● **STATED TASK**: Copy the items below word for word, from the line containing "Given: Click the NORTH" through the line containing "Looking at the screenshot, I should (679, 132).", both included. Leave the pictures out of your copy.

● **EXTRACTED DATA**:
-*-

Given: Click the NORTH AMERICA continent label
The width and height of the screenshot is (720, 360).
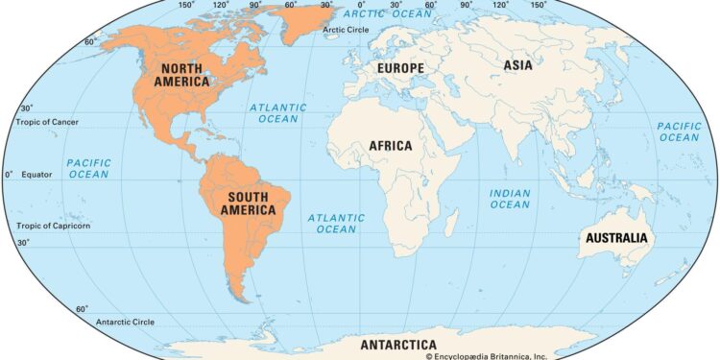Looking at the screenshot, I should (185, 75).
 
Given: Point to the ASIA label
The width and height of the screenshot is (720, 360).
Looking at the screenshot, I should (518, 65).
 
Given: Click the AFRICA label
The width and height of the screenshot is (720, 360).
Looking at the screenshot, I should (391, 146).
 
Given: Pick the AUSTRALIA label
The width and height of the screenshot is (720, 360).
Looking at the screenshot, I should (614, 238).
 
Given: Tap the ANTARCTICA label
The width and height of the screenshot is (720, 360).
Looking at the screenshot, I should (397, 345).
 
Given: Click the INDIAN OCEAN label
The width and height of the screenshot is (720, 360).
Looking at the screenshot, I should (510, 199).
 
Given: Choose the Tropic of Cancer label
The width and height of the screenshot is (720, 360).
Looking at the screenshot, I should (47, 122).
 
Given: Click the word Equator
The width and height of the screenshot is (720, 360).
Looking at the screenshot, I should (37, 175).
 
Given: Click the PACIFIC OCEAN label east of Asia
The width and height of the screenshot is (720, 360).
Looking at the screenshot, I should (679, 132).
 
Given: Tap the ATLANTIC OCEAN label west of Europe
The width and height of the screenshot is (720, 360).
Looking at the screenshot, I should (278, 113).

-*-

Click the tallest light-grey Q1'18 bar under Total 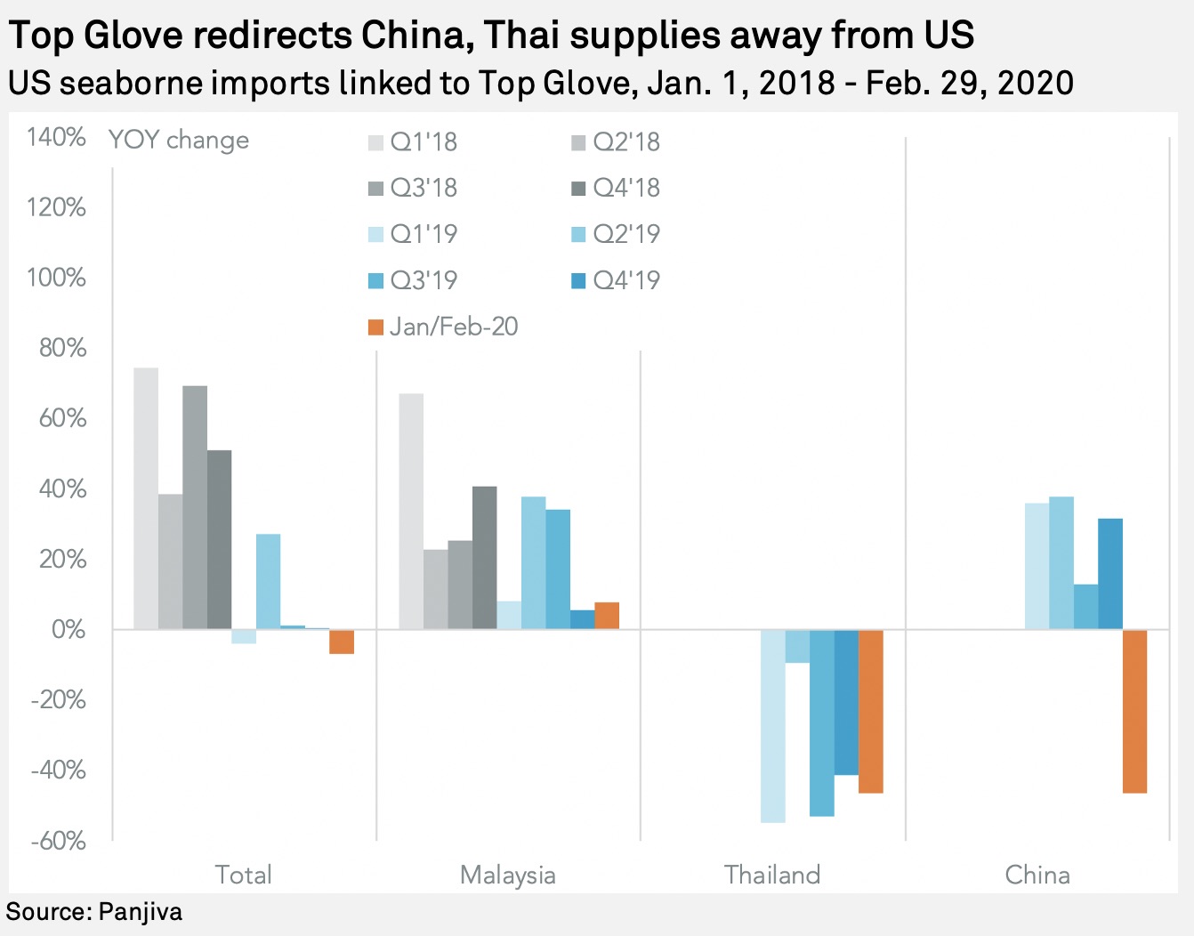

-*-

● **SOLUTION**:
Given: Click the NORTH AMERICA continent label
The width and height of the screenshot is (720, 360).
Looking at the screenshot, I should (185, 75).
 
Given: Point to the ASIA label
The width and height of the screenshot is (720, 360).
Looking at the screenshot, I should (518, 65).
 
Given: Click the AFRICA label
The width and height of the screenshot is (720, 360).
Looking at the screenshot, I should (391, 146).
 
Given: Pick the AUSTRALIA label
The width and height of the screenshot is (720, 360).
Looking at the screenshot, I should (614, 238).
 
Given: Tap the ANTARCTICA label
The width and height of the screenshot is (720, 360).
Looking at the screenshot, I should (397, 345).
 
Given: Click the INDIAN OCEAN label
The width and height of the screenshot is (720, 360).
Looking at the screenshot, I should (510, 199).
 
Given: Choose the Tropic of Cancer label
The width and height of the screenshot is (720, 360).
Looking at the screenshot, I should (47, 122).
 
Given: Click the word Equator
The width and height of the screenshot is (720, 360).
Looking at the screenshot, I should (37, 175).
 
Given: Click the PACIFIC OCEAN label east of Asia
The width and height of the screenshot is (720, 360).
Looking at the screenshot, I should (679, 132).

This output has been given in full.